For most people, the older they get the more fearful and aware of their own mortality they become. So when you consider that fencing is basically putting on protective gear and having people repeatedly whomp at your face with heavy weaponry, doing it seems counter-intuitive to someone who gets a little bit pukey looking down from the 9th floor of my building.
The little kids at my club are fine with the whomping; they don’t turn a hair. As for me, I have to fight every natural urge to run for the hills.
One of my particularly bad habits is doing a ½ lunge (because I don’t want to commit to a full one), wildly missing the target, then bouncing back and re-setting the distance, just when I gained the advantage. It is my signature cowardly move! People see it coming hours in advance, which is why I have so many impressive bruises on my left arm.
When I do my dramatic lunge-with-a-miss, instinct tells me to jump back off the lunge. I feel completely exposed with my arm presented as a big white target so close to my opponent.
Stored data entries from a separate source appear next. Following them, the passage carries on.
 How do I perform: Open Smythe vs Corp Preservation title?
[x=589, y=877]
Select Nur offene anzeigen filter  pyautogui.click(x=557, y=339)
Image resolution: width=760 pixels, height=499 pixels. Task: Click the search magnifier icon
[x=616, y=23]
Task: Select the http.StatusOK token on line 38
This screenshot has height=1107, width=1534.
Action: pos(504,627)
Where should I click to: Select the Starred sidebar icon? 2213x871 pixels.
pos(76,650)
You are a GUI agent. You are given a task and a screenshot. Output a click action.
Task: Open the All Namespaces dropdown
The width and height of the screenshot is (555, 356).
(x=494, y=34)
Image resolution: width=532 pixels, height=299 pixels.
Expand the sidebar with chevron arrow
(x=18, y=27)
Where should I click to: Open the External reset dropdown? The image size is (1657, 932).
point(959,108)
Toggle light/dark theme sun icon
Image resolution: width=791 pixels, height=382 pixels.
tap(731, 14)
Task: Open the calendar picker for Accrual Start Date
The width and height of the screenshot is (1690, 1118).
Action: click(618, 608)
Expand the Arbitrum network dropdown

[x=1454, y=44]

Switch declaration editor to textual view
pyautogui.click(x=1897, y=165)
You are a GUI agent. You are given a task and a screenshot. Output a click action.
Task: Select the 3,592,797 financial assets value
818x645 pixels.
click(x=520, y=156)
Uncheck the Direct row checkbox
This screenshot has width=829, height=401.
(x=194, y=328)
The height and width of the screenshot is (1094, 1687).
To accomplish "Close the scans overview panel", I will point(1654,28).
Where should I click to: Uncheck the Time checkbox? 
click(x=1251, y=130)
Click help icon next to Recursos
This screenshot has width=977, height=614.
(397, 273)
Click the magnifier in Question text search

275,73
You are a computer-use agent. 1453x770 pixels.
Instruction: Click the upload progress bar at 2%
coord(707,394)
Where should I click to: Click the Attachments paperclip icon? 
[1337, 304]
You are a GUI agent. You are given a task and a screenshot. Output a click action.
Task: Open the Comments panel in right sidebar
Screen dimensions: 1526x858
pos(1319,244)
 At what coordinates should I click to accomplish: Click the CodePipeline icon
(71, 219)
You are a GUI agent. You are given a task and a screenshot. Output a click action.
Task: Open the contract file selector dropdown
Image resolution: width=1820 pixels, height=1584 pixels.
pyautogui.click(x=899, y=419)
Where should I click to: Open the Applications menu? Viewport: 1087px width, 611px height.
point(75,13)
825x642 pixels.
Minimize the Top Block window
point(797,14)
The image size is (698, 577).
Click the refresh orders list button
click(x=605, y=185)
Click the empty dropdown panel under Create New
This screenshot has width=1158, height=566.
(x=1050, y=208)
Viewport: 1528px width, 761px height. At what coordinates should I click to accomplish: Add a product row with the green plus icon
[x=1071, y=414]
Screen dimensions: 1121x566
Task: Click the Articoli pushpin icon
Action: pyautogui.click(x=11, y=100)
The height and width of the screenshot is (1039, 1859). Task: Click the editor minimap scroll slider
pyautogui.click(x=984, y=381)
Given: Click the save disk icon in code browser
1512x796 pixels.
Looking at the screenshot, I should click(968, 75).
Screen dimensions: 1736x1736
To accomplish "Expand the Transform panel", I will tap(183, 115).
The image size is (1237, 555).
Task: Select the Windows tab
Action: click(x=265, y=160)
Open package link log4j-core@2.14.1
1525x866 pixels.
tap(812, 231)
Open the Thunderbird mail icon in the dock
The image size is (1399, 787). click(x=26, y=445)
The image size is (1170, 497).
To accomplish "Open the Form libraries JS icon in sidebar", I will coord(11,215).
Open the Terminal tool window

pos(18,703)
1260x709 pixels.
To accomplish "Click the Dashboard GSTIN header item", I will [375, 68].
In some situations, however, it’s much smarter to stay put. It takes every cell in one’s body to resist the urge to recover from a long lunge with the arm stuck out like a semaphore flag, but there are a lot of things you can do:
- Remise (step the back foot in and lunge anew)
- Remise and flèche (same as above, and run for it)
- Parry riposte (in six, four, counter, prime, anything I fancy)
Novice fencers are still groping their way towards these options. Most of us jab away desperately after a failed attack, both trying to make a touch at close range without getting hit first. This usually results in hysterical cackling then wails of defeat (which I have to admit is not very Princess Bride-ish).
In so many ways goddamn fencing is like goddamn writing: you have do the same thing millions of times before it sinks in; you have to confront all your deep-seated fears; and you’ve got to square off with all your bad habits.